Blink: Fast Connectivity Recovery Entirely in the Data Plane
In this paper, we explore new possibilities, created by programmable switches, for fast rerouting upon signals triggered by Internet traffic disruptions. We present Blink, a data-driven system exploiting TCP-induced signals to detect failures. The key intuition behind Blink is that a TCP flow exhibits a predictable behavior upon disruption: retransmitting the same packet over and over, at epochs exponentially spaced in time. When compounded over multiple flows, this behavior creates a strong and characteristic failure signal. Blink efficiently analyzes TCP flows, at line rate, to: (i) select flows to track; (ii) reliably and quickly detect major traffic disruptions; and (iii) recover data-plane connectivity, via next-hops compatible with the operator’s policies.

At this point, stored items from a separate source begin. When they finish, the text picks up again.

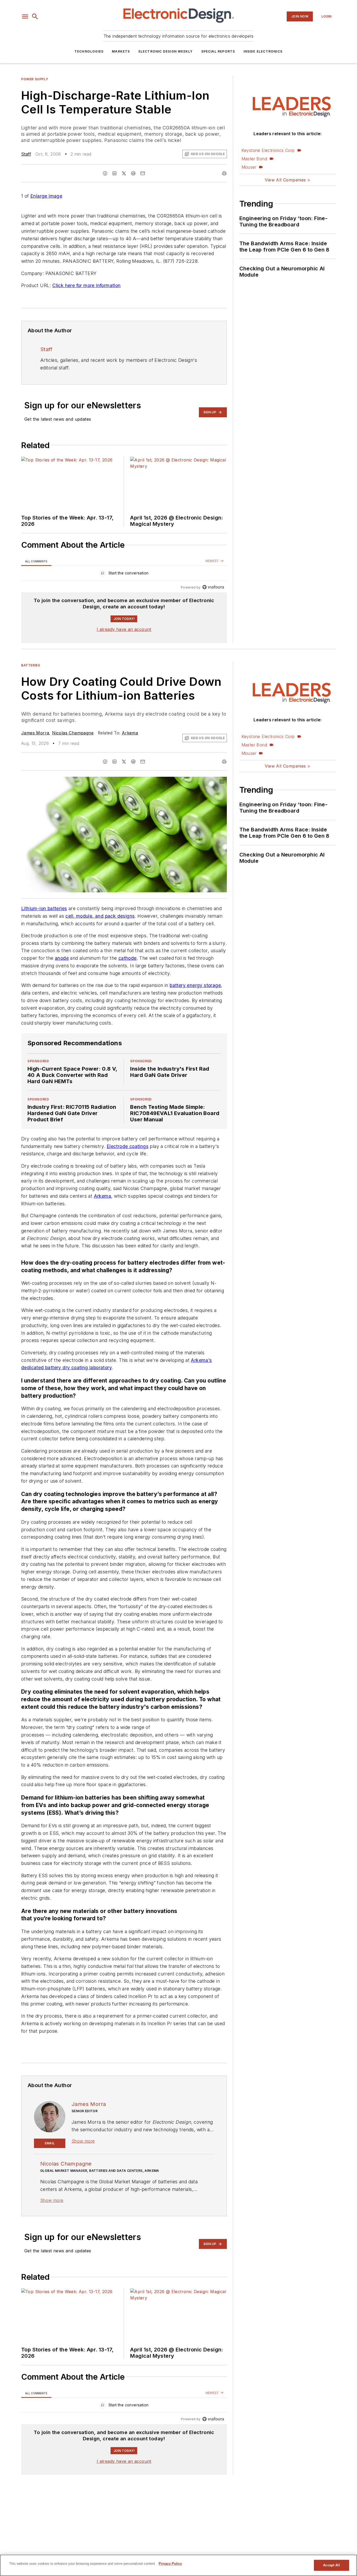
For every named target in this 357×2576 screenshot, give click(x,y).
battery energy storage (195, 995)
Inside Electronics (263, 51)
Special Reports (218, 51)
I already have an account (124, 629)
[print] (224, 173)
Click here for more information (86, 285)
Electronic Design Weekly (166, 51)
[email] (142, 173)
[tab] (36, 561)
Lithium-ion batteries (44, 908)
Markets (121, 51)
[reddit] (133, 173)
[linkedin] (114, 173)
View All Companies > (287, 179)
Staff (26, 154)
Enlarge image (46, 196)
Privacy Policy (170, 2564)
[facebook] (105, 173)
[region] (124, 574)
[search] (35, 16)
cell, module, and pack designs (100, 916)
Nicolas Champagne (73, 732)
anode (62, 958)
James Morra (35, 732)
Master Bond (254, 158)
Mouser (248, 167)
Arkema (130, 732)
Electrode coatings (127, 1156)
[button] (25, 16)
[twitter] (123, 173)
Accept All (331, 2565)
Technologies (88, 51)
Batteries (30, 665)
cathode (127, 958)
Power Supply (34, 79)
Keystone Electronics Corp (268, 150)
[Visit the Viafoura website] (213, 587)
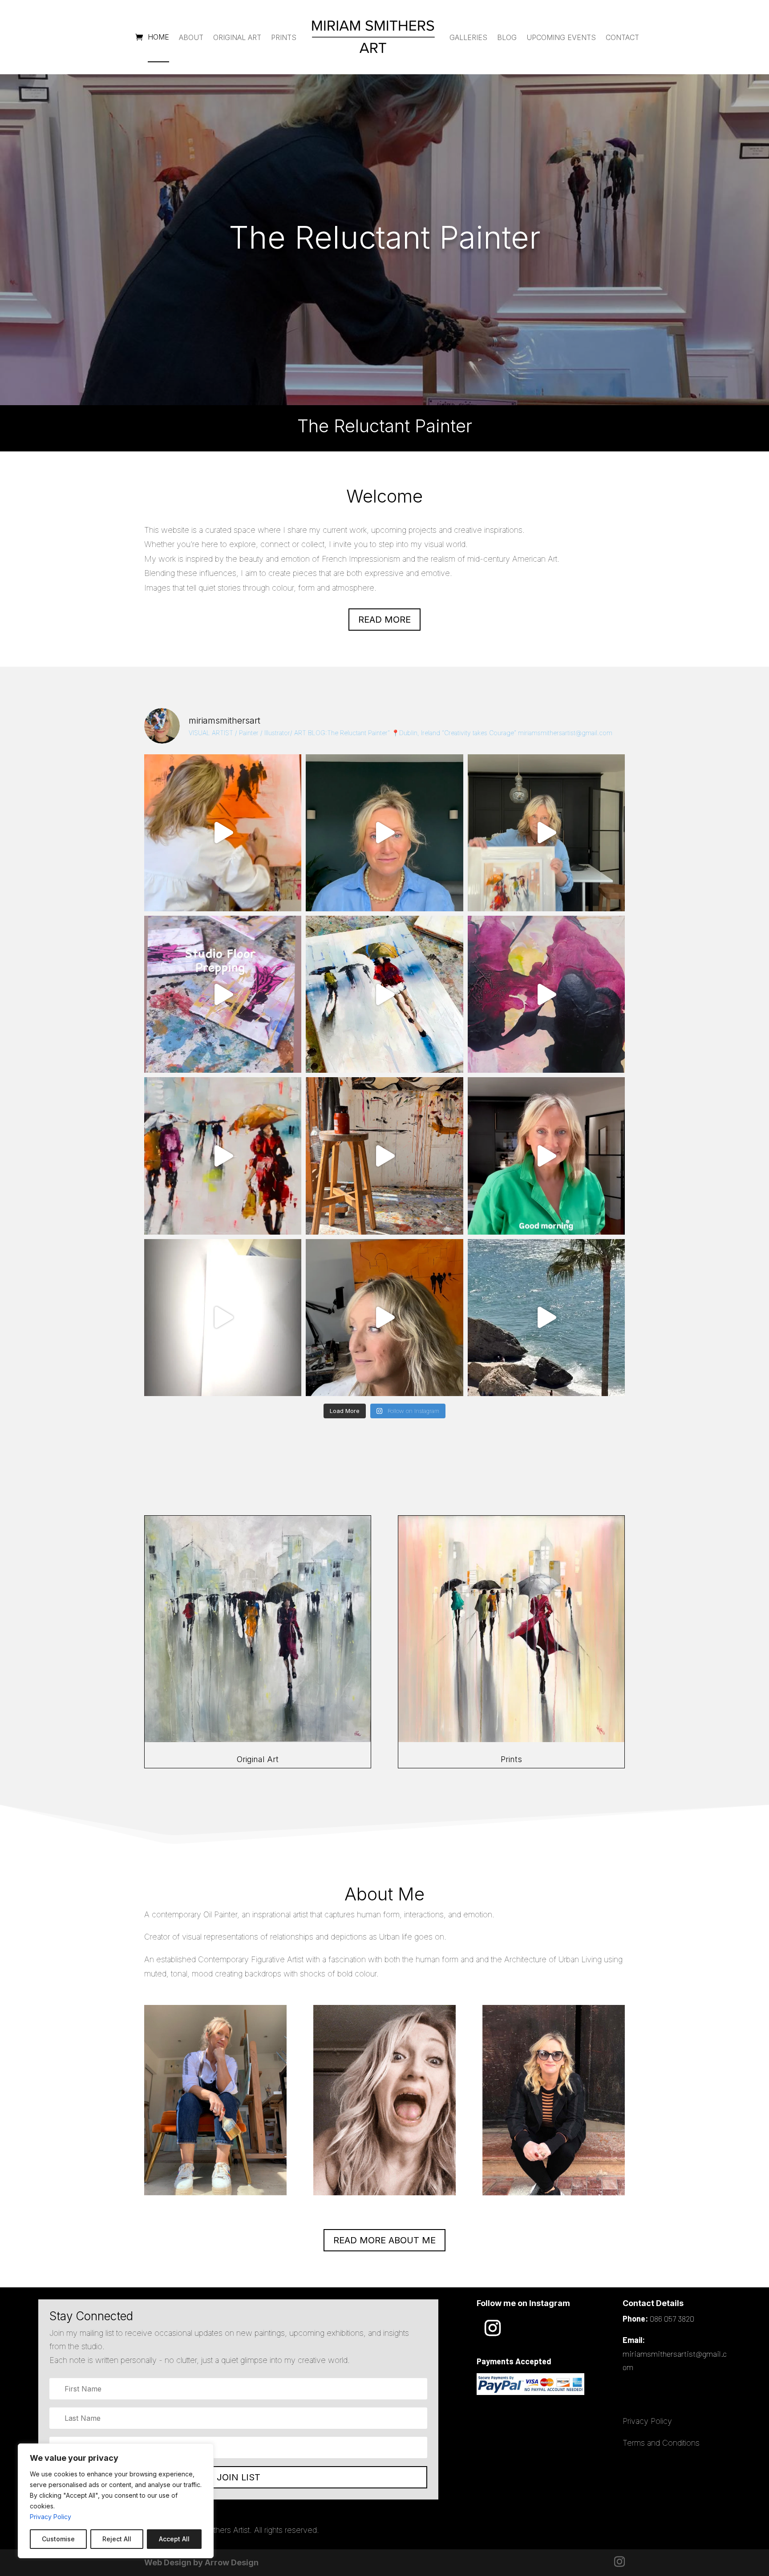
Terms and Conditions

We present an end-to-end implementation of Blink in P4 together with an extensive evaluation on real and synthetic traffic traces. Our results indicate that Blink: (i) can achieve sub-second rerouting for realistic Internet traffic; (ii) prevents unnecessary traffic shifts, in the presence of noise; and (iii) scales to protect large fractions of realistic Internet traffic, on existing hardware. We further show the feasibility of Blink by running our system on a real Tofino switch.